Tabloid slams claim on crucified leader as `hell of an assumption!'

 

Jerusalem, 33 A.D. The Jesus Campaign has resumed, without Jesus! Or, as the Moon tabloid dubbed it last week, "the No Candidate Campaign".

In a hard-hitting article it said: "So Peter - or should that be Simon? - has resurrected [the newspaper's italics] the `Jesus Campaign'.

"Is that the same Simon - or should that be Peter? - who so recently denied he ever, ever, ever knew Jesus, though he was his deputy. Then he was speaking in the shadow of Golgotha, and courage was never ever, ever, ever Peter's - or should that be Simon's? - strength.

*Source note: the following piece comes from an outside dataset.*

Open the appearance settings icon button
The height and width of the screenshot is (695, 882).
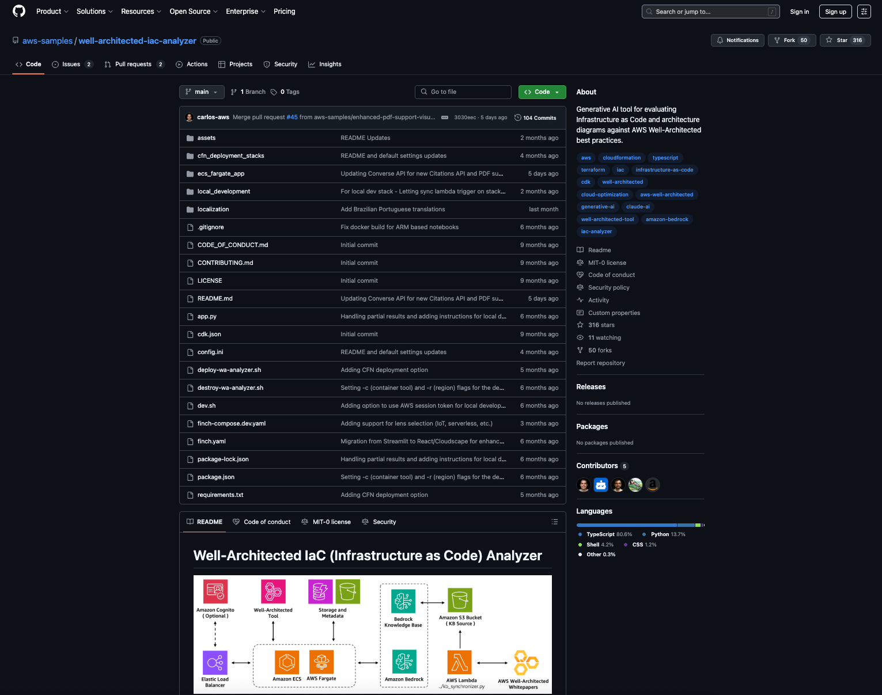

"He and his buddies stole Jesus's body, hid it no one knows where, and now they tell us the preacher is alive and well and probably has appeared at a village near you. And he expects to be believed. A hell of an assumption!

"Or should that be ascension? `Oh, he ascended into Heaven', he said when asked where Jesus was now. So convenient. Especially as (to date) no one gives interviews from Heaven. It is time this joker and his fellow clowns were dealt with. They have learned nothing from the crucifixion of their ne'er-do-well leader. Maybe it's time they got the same treatment?"

The core group of the movement formerly known as the "Jesus Campaign" gathered for a meeting in the city yesterday and, following what was said to be a rowdy get-together, they decided to pick up where they left off when Jesus was crucified.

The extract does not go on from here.